And wherever the patterns appeared, Darius flinched. Like invisible wounds opening. Not bleeding—but fraying. The connection between his spirit and the demon's, slowly unraveling.

Matthias moved.

One moment standing across the room. The next—there. Right in front of Raphaël. That same slow-motion inevitability. His fist swinging in a lazy arc toward Raphaël's face.

Raphaël couldn't dodge. The weight was too strong. The spiritual pressure too thick.

So he did something crazy instead.

He stepped into it.

Met the punch with his armored shoulder—his Aspect's crystalline boundary manifesting just in time—and used the impact to spin. Raphaël turned the hit into rotation, his blade coming around in a devastating arc aimed at Matthias's exposed side—

CLANG.

Matthias's other hand caught the blade. Bare-handed. The Sanctus-forged steel stopped cold against his palm.

"Nice try, false knight." Matthias's grip tightened. Frost formed on the blade. "But we're stronger than you. Faster than you. Better than—"

"RAPHAËL, DOWN!"

Raphaël dropped. Didn't question. Just collapsed into a crouch.

Elias's compressed fire sphere shot over his head—WHOOSH—and slammed into Matthias's chest at point-blank range.

BOOOOM.

The explosion sent Matthias flying backwards. He hit the wall hard enough to crack stone. Slumped.

Elias landed beside Raphaël, helped him up. "You okay?"

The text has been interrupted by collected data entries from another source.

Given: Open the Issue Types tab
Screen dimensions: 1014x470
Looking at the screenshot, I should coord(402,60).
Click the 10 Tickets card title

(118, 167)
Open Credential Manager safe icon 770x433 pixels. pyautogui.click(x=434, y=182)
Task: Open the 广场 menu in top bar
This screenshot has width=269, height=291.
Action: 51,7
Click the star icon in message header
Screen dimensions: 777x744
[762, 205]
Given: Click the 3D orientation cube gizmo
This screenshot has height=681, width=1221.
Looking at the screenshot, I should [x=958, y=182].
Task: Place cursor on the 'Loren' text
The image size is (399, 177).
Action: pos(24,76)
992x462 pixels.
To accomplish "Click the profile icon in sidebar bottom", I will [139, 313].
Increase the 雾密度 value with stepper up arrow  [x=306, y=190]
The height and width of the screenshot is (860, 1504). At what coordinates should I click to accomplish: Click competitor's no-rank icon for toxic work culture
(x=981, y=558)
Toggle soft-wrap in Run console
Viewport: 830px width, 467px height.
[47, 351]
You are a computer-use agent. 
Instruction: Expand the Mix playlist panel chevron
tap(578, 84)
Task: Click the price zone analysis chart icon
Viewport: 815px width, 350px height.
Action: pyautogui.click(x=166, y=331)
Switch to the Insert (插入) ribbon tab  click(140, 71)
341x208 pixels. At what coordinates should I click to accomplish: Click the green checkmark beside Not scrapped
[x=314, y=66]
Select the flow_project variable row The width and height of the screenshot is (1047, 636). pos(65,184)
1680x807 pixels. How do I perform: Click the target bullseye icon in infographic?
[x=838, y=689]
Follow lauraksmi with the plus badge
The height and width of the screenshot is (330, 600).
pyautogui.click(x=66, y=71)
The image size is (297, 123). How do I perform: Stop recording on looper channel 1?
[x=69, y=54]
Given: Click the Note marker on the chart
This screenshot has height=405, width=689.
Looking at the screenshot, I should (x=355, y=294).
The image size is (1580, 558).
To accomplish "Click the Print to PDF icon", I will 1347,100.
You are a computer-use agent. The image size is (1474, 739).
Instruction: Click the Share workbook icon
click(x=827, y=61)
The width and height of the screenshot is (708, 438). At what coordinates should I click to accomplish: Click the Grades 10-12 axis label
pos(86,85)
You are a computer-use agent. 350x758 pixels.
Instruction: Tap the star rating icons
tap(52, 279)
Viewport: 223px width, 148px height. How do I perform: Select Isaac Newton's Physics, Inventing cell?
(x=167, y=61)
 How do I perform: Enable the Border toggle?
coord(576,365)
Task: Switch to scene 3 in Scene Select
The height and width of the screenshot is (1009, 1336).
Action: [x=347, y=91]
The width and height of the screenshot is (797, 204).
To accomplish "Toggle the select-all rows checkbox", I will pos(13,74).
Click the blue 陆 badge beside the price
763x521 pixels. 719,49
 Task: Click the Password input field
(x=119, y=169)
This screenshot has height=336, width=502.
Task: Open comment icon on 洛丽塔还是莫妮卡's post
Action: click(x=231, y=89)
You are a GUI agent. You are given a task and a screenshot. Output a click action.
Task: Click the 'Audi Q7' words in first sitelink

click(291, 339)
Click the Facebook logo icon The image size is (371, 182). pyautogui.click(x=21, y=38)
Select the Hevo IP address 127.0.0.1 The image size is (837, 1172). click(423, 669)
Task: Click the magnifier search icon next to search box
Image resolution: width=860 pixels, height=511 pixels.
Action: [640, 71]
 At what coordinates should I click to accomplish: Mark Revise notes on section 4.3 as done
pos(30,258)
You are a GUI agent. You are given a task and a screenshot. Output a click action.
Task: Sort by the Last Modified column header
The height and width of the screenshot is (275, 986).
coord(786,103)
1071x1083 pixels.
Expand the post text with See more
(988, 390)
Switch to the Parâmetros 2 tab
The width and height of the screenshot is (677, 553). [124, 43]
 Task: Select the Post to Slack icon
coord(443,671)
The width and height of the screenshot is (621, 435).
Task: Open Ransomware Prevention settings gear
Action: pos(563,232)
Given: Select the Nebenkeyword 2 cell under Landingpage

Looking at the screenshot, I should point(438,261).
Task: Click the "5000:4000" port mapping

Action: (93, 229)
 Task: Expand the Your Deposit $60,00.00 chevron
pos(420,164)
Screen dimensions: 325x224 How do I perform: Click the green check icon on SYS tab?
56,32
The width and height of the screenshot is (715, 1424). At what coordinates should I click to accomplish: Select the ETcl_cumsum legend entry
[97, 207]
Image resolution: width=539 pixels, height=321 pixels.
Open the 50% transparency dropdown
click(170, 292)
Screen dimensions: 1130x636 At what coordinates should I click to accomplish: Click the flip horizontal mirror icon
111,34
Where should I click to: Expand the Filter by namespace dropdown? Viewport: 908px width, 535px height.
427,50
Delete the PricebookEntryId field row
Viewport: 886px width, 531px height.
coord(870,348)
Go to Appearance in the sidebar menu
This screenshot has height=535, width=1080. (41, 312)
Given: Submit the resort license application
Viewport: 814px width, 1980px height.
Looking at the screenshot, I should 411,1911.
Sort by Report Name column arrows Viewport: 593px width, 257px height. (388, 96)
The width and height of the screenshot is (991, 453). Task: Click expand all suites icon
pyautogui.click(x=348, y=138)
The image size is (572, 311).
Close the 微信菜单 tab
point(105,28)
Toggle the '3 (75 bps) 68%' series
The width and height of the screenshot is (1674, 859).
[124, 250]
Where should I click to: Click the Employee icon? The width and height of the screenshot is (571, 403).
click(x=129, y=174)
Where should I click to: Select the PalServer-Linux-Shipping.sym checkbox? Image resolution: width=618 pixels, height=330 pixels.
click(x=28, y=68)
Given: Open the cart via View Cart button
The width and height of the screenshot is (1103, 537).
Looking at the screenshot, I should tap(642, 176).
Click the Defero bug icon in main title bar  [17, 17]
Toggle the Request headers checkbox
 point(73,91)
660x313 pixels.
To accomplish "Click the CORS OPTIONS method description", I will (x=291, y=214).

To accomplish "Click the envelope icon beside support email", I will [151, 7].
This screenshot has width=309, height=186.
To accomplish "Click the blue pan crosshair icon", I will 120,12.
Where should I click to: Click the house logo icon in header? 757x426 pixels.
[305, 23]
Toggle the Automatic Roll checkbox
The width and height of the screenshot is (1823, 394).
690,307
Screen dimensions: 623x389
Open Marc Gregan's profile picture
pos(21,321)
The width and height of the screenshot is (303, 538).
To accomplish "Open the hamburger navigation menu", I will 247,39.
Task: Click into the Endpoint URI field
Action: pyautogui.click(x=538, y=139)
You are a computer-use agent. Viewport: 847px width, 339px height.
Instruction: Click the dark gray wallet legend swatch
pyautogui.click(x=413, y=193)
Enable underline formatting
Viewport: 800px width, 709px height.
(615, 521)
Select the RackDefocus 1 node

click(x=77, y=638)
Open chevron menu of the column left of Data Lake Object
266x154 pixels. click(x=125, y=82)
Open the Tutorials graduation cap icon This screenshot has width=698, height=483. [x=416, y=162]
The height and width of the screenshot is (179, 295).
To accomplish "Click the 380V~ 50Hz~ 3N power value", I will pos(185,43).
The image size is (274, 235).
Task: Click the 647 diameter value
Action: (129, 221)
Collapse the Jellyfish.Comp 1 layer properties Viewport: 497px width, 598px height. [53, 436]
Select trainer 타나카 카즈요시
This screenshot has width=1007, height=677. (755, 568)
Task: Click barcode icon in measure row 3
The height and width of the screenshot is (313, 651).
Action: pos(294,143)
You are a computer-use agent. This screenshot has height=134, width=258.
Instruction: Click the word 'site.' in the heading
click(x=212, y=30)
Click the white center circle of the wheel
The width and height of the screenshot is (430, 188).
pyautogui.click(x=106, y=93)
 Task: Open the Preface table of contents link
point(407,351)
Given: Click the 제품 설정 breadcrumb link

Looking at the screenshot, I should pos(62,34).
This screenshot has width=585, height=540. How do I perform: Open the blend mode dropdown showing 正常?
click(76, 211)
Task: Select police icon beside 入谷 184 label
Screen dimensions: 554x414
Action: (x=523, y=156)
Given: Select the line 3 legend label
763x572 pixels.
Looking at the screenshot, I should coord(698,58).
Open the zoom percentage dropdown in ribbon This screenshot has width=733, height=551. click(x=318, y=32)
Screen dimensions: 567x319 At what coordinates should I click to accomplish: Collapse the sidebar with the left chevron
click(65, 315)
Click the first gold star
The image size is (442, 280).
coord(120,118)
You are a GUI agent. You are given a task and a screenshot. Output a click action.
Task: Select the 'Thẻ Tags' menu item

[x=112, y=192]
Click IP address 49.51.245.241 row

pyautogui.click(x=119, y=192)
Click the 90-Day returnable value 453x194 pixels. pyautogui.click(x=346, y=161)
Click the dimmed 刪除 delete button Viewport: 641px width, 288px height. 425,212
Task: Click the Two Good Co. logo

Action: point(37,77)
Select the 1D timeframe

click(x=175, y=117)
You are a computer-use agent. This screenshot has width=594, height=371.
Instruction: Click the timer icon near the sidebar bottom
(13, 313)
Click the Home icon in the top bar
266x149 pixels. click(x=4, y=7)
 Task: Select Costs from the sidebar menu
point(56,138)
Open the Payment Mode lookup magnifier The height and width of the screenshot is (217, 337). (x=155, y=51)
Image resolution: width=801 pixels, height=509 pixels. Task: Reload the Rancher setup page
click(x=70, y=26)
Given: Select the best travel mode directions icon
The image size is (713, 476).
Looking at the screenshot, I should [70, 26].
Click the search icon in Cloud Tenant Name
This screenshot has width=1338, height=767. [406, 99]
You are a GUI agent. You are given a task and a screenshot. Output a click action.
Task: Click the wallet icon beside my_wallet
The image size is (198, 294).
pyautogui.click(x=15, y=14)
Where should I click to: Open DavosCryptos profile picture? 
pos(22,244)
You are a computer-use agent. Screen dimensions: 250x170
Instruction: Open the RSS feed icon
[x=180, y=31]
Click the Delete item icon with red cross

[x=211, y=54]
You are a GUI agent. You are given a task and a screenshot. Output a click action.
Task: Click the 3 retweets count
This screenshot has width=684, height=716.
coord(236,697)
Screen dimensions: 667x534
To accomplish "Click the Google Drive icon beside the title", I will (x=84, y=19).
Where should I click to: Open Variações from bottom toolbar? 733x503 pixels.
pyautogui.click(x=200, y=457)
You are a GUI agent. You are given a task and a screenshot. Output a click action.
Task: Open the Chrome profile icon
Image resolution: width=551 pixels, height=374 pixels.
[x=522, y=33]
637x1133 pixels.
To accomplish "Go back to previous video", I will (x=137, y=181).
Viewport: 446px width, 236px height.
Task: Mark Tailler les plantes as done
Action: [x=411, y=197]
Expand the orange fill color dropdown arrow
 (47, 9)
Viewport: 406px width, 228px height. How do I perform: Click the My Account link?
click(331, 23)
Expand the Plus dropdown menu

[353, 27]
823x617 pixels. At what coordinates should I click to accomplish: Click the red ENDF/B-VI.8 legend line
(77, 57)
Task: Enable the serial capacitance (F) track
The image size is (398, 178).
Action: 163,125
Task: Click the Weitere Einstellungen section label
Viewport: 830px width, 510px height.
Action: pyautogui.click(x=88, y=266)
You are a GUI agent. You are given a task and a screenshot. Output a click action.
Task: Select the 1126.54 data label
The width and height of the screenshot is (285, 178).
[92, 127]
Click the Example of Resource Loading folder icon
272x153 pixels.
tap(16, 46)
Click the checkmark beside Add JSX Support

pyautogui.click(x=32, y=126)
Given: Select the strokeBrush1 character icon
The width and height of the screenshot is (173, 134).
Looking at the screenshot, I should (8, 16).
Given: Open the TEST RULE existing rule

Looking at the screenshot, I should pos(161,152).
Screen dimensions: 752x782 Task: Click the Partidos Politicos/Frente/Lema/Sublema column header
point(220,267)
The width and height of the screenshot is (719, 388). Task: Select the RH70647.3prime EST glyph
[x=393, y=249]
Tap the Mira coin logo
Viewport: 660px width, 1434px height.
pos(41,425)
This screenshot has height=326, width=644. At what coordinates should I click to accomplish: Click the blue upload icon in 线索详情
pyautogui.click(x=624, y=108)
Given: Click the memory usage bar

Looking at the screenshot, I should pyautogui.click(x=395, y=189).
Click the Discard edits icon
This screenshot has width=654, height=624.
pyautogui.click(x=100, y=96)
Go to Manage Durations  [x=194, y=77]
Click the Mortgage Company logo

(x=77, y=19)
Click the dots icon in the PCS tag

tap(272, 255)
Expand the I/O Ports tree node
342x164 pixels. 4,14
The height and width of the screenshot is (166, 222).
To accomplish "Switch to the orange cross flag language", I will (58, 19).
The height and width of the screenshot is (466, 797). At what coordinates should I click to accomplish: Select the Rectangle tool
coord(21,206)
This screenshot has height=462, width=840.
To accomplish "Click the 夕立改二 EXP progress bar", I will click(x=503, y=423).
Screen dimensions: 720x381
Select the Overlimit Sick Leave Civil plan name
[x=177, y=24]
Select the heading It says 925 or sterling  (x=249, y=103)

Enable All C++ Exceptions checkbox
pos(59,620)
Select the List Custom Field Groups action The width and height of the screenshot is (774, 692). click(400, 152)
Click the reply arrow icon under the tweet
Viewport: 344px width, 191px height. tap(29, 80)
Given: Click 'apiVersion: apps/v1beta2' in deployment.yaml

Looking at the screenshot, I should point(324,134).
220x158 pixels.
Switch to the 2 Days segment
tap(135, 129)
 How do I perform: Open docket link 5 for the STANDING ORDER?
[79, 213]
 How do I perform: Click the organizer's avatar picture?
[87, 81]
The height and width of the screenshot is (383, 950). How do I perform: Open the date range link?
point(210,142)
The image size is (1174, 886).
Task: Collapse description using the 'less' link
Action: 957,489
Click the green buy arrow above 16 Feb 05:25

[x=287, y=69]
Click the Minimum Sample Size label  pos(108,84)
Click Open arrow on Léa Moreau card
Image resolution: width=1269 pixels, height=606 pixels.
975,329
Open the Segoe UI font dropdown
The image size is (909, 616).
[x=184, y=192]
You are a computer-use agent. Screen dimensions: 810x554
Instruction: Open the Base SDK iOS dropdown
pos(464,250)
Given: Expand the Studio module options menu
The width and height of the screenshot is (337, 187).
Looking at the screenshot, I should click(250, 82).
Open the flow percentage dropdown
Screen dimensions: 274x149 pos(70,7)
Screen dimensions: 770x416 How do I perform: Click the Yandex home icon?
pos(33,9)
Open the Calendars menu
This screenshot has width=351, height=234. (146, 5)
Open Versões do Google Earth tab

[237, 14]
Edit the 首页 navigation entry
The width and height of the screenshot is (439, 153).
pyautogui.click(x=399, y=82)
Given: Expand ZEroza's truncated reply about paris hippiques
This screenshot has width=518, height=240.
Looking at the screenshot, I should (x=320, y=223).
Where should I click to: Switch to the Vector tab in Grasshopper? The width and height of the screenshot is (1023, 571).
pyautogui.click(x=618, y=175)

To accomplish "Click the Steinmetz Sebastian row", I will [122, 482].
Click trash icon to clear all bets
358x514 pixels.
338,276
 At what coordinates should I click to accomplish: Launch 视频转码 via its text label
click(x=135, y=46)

"Creative use of fire," Raphaël observed. His tone was actually amused. "Though a warning would have been—"

"Behind you!"

They scattered.

Darius's hand swept through the space they'd occupied, moving with that horrible slow grace. Where his fingers passed, the air itself seemed to grey. Color draining. Life draining.

"That's what would happen if he touched you," Elias said, circling. "Seen it now. Not letting it happen."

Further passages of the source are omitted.